• Exercise instructions
Find "Select row with 1675 S Christopher address" in the data below; transcribe the line it appears on and each line after it, exactly, to the end, and nothing else.
────
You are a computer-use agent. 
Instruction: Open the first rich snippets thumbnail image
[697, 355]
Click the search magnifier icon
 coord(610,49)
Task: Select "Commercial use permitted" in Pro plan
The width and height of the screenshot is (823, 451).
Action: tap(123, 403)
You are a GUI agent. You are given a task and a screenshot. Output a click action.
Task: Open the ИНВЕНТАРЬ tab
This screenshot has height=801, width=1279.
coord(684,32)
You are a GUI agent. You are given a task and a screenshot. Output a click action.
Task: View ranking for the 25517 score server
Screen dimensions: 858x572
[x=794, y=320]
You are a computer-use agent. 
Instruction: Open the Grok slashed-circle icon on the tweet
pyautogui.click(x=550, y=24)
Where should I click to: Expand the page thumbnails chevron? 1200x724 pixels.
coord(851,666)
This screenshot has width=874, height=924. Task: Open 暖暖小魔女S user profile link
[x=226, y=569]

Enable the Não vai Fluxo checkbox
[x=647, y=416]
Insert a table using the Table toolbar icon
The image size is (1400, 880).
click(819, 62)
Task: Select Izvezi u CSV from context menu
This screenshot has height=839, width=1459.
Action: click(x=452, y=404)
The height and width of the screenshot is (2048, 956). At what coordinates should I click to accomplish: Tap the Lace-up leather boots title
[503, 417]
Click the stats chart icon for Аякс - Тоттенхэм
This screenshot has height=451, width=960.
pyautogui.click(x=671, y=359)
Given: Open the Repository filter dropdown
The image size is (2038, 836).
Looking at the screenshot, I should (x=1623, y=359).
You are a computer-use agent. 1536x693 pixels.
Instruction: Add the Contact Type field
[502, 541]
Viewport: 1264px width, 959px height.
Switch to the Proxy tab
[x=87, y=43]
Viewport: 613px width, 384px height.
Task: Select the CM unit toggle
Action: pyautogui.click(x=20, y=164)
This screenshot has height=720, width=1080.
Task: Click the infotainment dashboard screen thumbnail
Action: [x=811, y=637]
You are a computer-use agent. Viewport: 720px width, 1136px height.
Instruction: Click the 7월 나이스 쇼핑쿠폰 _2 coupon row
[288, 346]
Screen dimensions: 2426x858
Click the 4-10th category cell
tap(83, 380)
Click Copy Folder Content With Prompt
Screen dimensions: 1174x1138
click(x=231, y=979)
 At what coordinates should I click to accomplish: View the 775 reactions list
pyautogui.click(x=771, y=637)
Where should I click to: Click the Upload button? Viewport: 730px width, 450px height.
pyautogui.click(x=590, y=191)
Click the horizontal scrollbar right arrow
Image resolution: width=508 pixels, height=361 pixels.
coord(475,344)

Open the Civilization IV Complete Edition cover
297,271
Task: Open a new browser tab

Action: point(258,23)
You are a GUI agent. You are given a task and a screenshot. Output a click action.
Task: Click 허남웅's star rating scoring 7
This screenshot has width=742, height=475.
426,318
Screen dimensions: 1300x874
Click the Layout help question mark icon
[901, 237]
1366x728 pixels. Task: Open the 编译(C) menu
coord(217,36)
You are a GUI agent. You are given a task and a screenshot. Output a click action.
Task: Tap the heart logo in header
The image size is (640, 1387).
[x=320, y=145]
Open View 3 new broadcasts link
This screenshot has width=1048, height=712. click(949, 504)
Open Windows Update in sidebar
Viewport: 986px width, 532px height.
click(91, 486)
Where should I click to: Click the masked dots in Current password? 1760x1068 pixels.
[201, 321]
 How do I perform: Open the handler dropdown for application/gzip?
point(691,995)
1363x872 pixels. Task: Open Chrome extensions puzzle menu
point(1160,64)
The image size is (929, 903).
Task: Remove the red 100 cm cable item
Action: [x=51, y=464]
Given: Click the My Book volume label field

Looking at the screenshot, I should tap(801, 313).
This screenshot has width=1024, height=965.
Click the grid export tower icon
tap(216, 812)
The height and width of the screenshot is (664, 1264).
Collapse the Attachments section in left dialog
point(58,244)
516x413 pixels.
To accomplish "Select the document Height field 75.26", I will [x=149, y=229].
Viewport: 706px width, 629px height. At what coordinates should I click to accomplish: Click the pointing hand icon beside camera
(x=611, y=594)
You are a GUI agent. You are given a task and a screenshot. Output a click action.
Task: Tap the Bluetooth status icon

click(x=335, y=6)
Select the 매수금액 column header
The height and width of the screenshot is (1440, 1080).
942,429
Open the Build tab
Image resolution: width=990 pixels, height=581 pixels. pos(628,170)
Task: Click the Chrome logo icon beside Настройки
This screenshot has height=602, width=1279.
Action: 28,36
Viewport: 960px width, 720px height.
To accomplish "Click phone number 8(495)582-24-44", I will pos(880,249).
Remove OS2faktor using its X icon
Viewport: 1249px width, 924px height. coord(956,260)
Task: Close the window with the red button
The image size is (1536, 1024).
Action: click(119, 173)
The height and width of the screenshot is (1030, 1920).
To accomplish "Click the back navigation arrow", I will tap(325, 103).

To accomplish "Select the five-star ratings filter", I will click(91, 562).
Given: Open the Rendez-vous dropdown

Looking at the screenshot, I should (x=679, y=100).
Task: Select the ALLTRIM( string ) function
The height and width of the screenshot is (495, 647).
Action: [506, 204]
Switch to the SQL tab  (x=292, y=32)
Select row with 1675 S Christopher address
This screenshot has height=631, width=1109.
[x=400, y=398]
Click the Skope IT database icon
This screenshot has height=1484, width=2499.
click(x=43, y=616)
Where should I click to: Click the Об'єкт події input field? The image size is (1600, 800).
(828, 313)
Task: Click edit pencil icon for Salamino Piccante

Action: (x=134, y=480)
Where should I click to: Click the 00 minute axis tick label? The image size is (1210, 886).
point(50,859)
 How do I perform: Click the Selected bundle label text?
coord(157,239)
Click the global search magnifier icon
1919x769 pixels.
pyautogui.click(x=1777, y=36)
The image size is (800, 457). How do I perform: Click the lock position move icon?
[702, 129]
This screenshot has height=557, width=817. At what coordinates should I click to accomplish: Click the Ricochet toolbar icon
────
• Task output
Select row with 1675 S Christopher address
This screenshot has height=631, width=1109.
[x=400, y=398]
Click the Skope IT database icon
This screenshot has height=1484, width=2499.
click(x=43, y=616)
Where should I click to: Click the Об'єкт події input field? The image size is (1600, 800).
(828, 313)
Task: Click edit pencil icon for Salamino Piccante

Action: (x=134, y=480)
Where should I click to: Click the 00 minute axis tick label? The image size is (1210, 886).
point(50,859)
 How do I perform: Click the Selected bundle label text?
coord(157,239)
Click the global search magnifier icon
1919x769 pixels.
pyautogui.click(x=1777, y=36)
The image size is (800, 457). How do I perform: Click the lock position move icon?
[702, 129]
This screenshot has height=557, width=817. At what coordinates should I click to accomplish: Click the Ricochet toolbar icon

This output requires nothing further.